About this exercise: Could you reproduce, exactly as written, every line from the one containing "This screenshot has width=796, height=441." through the last line of the records, and nothing else?

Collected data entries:
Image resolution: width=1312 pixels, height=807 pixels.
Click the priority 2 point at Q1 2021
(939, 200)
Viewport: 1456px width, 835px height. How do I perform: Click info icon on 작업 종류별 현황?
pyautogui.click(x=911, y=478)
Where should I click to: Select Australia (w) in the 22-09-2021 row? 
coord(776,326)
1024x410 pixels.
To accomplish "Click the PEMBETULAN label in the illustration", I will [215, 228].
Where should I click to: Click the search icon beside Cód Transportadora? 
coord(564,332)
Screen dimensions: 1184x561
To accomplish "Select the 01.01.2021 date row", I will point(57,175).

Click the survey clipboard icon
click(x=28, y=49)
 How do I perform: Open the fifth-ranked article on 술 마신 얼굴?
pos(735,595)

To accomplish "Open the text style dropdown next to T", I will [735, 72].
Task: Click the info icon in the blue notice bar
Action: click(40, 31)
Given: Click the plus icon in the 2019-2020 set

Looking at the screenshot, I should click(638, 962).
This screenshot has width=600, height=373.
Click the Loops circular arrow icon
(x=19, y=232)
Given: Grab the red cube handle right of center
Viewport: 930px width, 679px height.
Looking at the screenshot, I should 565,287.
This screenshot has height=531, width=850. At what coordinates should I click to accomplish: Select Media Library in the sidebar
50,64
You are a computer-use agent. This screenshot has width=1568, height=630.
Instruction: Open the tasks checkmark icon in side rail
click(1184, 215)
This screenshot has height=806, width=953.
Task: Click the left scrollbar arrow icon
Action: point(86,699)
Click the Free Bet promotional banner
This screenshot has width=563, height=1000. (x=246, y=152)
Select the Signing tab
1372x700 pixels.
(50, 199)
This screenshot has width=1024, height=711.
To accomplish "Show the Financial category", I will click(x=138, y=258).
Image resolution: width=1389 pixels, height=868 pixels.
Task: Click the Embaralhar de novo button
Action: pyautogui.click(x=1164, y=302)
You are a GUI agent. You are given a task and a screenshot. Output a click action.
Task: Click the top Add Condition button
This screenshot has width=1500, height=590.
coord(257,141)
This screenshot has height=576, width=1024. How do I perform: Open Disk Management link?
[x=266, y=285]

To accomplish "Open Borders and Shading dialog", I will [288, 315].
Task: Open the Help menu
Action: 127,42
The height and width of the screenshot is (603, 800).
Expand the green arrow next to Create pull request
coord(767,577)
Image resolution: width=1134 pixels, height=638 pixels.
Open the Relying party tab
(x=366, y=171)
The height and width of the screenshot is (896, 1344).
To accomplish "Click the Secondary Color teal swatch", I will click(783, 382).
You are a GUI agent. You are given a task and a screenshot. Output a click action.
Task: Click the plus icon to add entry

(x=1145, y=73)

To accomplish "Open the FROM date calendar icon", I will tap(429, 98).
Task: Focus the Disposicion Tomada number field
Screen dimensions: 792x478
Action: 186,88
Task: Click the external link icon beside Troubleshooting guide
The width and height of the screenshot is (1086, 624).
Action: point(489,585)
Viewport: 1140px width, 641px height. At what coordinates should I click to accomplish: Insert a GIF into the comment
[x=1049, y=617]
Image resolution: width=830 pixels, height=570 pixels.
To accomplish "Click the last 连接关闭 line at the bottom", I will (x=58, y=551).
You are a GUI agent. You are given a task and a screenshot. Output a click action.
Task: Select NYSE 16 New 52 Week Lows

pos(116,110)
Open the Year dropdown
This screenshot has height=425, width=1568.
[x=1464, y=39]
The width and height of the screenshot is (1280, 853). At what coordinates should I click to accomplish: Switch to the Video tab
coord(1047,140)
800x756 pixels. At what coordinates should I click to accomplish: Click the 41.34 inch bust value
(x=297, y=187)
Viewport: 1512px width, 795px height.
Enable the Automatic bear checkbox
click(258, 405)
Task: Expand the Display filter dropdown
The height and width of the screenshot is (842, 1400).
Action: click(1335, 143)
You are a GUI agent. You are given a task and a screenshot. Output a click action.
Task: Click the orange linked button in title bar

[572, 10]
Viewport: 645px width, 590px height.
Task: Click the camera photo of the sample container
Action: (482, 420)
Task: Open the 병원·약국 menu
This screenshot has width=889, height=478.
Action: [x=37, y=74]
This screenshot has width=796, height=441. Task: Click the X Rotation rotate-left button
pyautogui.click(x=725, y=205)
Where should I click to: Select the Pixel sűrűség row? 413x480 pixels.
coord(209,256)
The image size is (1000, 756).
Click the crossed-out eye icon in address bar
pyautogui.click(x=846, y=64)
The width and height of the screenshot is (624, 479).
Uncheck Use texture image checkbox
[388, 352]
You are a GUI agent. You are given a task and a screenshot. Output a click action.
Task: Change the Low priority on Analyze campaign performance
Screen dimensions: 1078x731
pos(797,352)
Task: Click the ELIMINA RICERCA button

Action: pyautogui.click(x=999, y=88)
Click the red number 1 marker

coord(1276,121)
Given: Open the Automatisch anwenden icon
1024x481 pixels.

Answer space:
This screenshot has width=796, height=441. Task: Click the X Rotation rotate-left button
pyautogui.click(x=725, y=205)
Where should I click to: Select the Pixel sűrűség row? 413x480 pixels.
coord(209,256)
The image size is (1000, 756).
Click the crossed-out eye icon in address bar
pyautogui.click(x=846, y=64)
The width and height of the screenshot is (624, 479).
Uncheck Use texture image checkbox
[388, 352]
You are a GUI agent. You are given a task and a screenshot. Output a click action.
Task: Change the Low priority on Analyze campaign performance
Screen dimensions: 1078x731
pos(797,352)
Task: Click the ELIMINA RICERCA button

Action: pyautogui.click(x=999, y=88)
Click the red number 1 marker

coord(1276,121)
Given: Open the Automatisch anwenden icon
1024x481 pixels.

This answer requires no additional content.